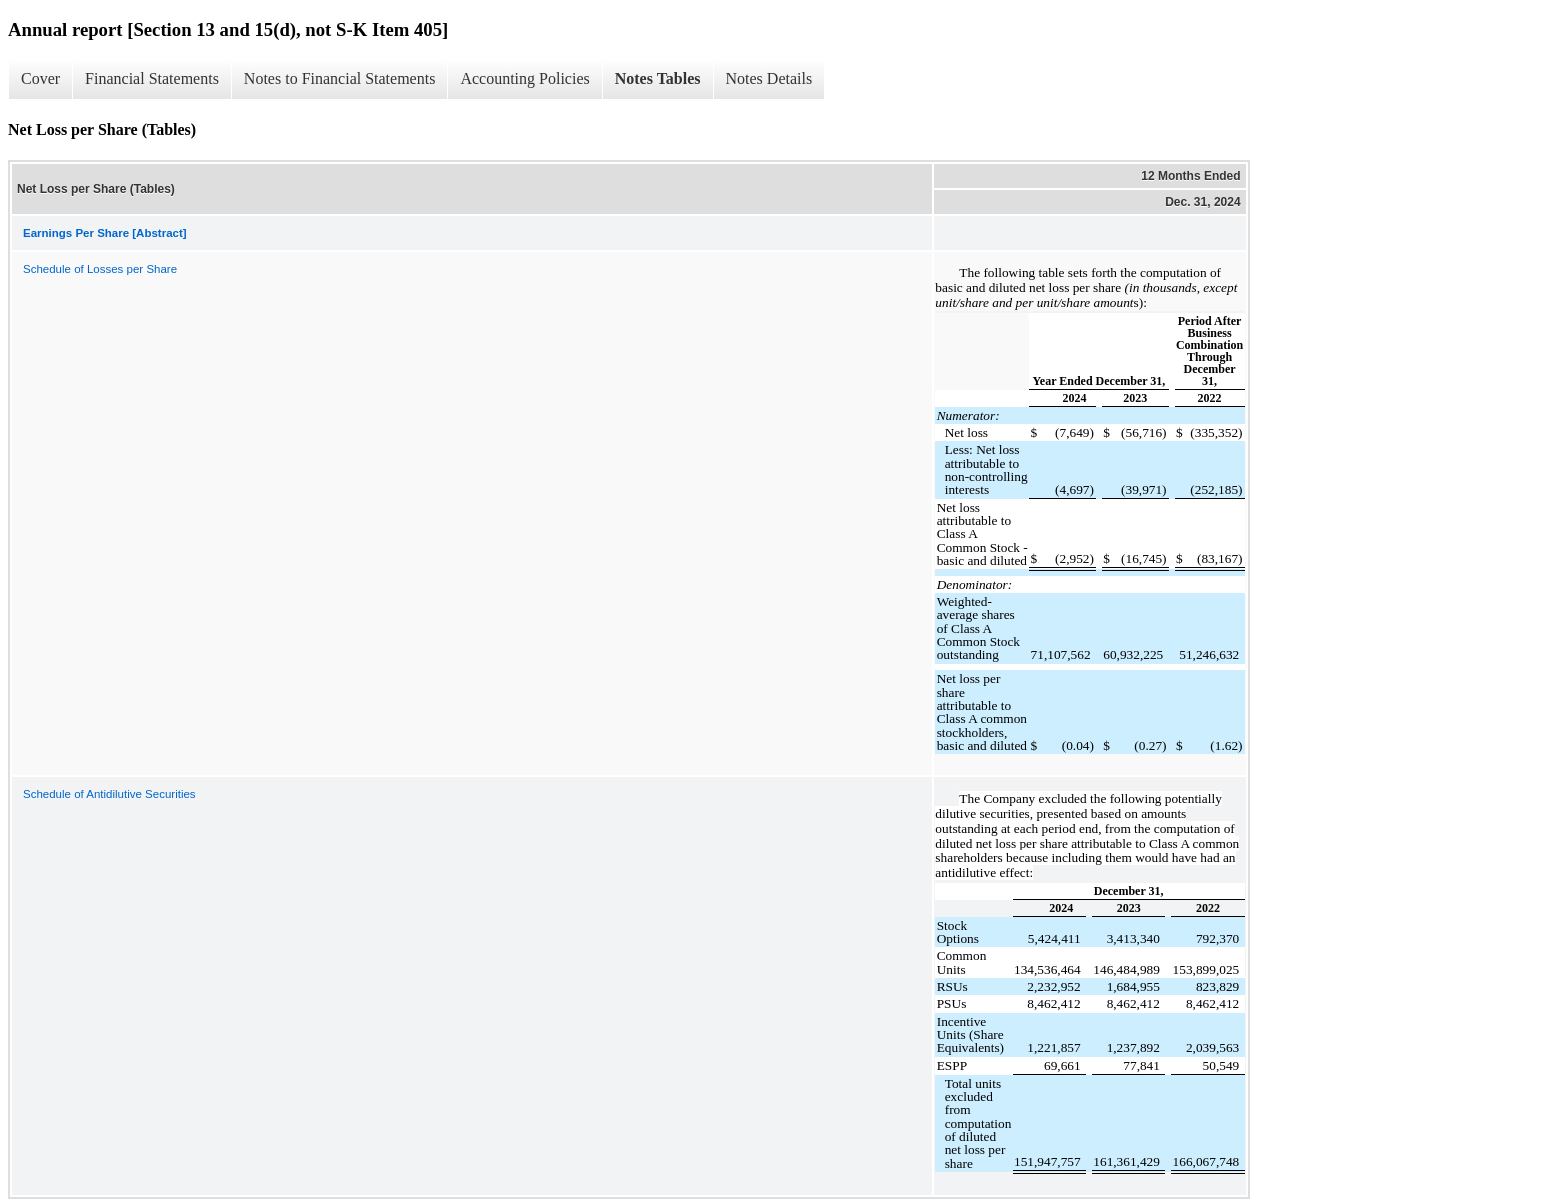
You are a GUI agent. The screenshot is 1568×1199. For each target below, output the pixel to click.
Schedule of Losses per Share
==
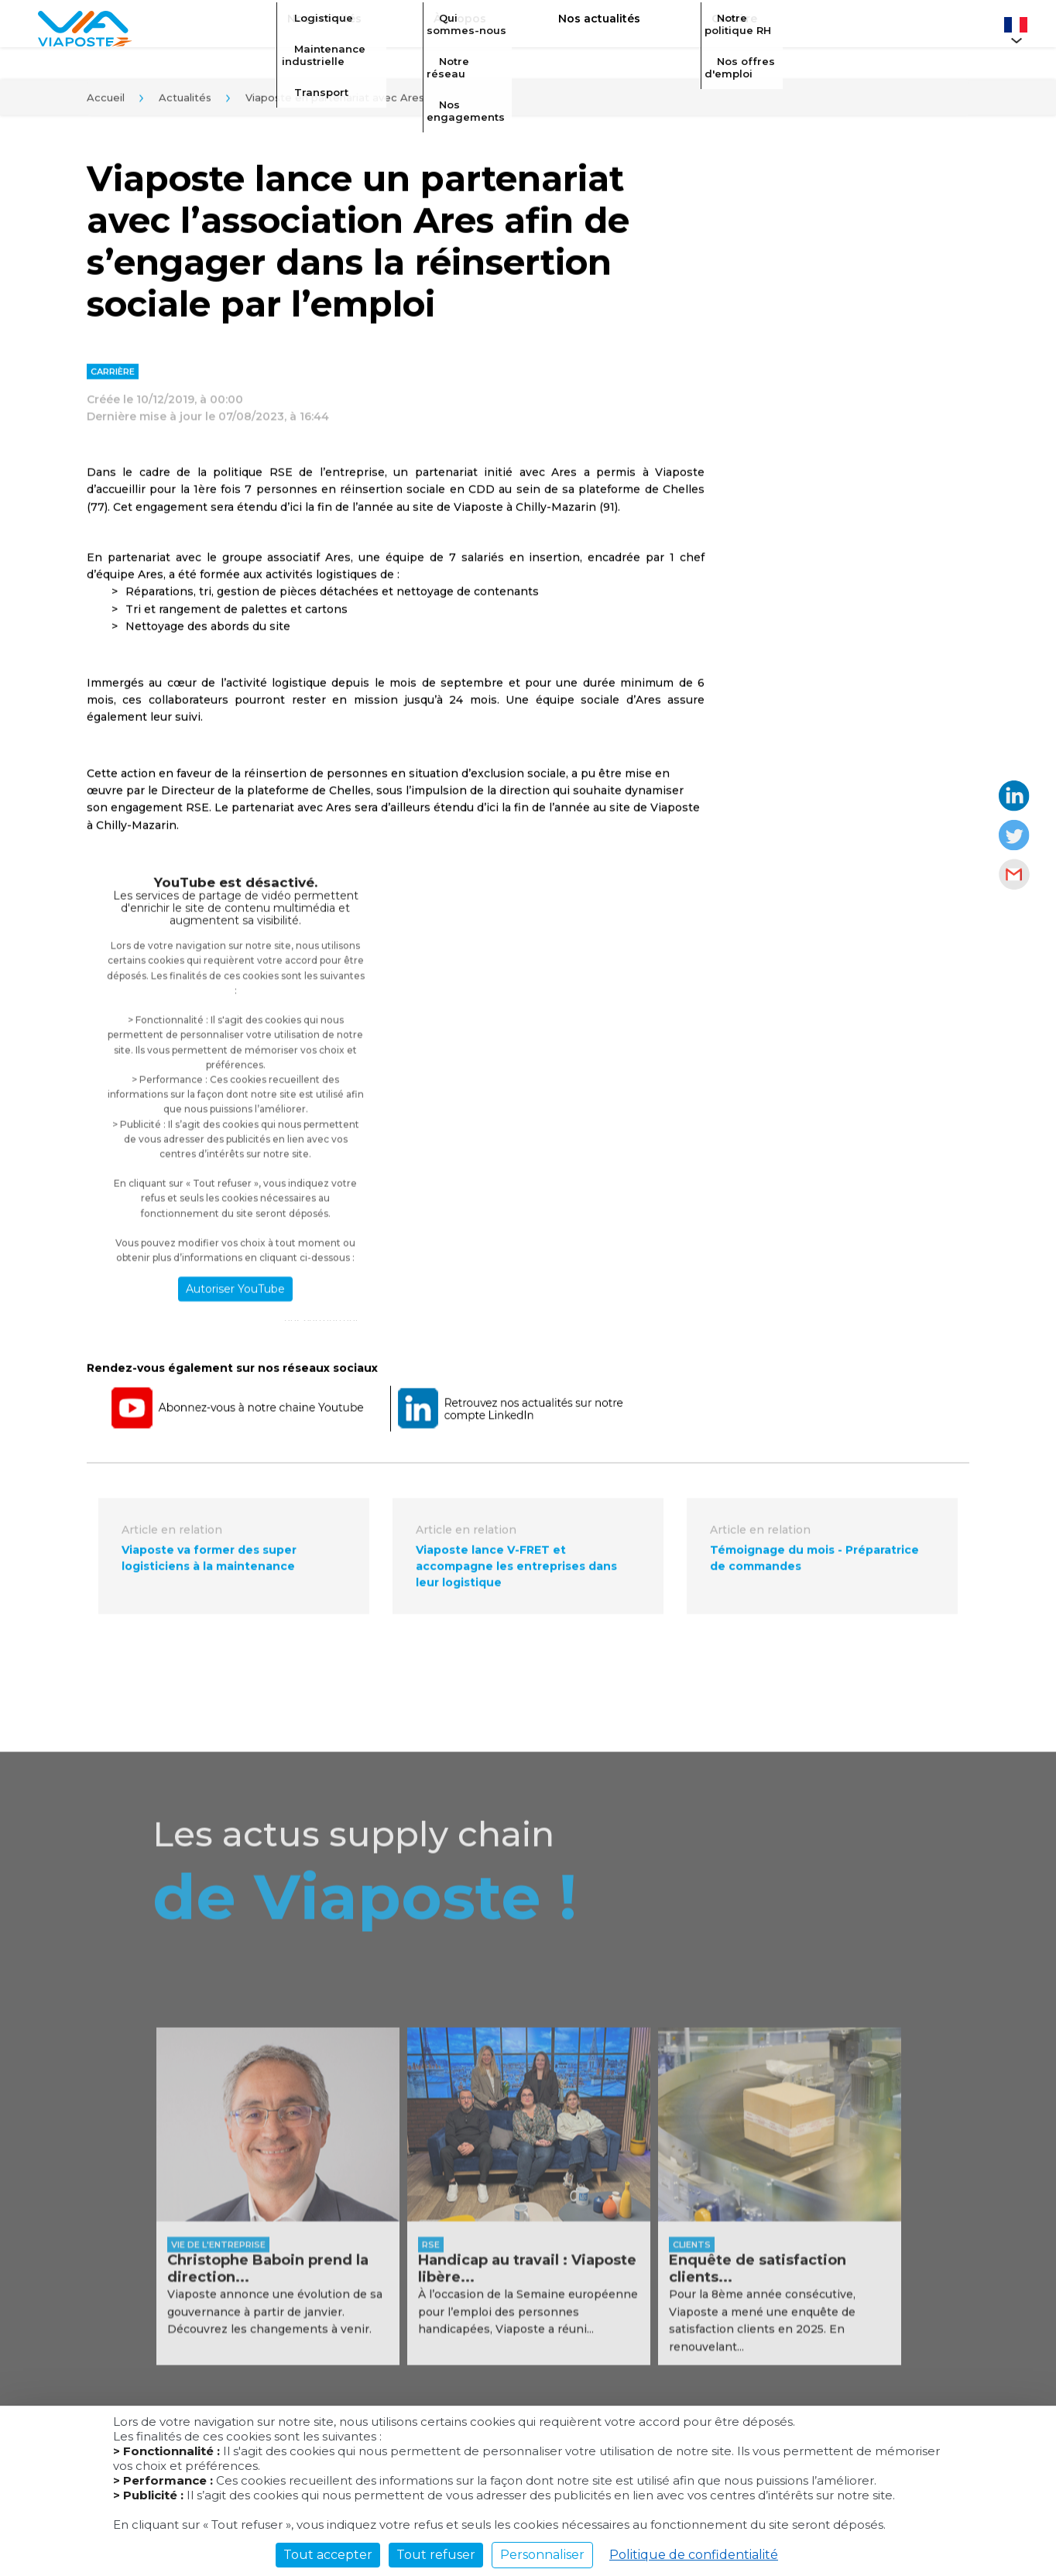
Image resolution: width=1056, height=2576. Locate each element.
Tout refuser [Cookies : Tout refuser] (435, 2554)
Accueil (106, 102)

**Exercise details:**
Rewrite the lines between the one containing "You are a GUI" and the one containing "Schedule of Losses per Share", inclusive, with "pixel" replaced by "point" and nothing else changed.

**Correct result:**
You are a GUI agent. The screenshot is 1568×1199. For each target below, output the point to click.
Schedule of Losses per Share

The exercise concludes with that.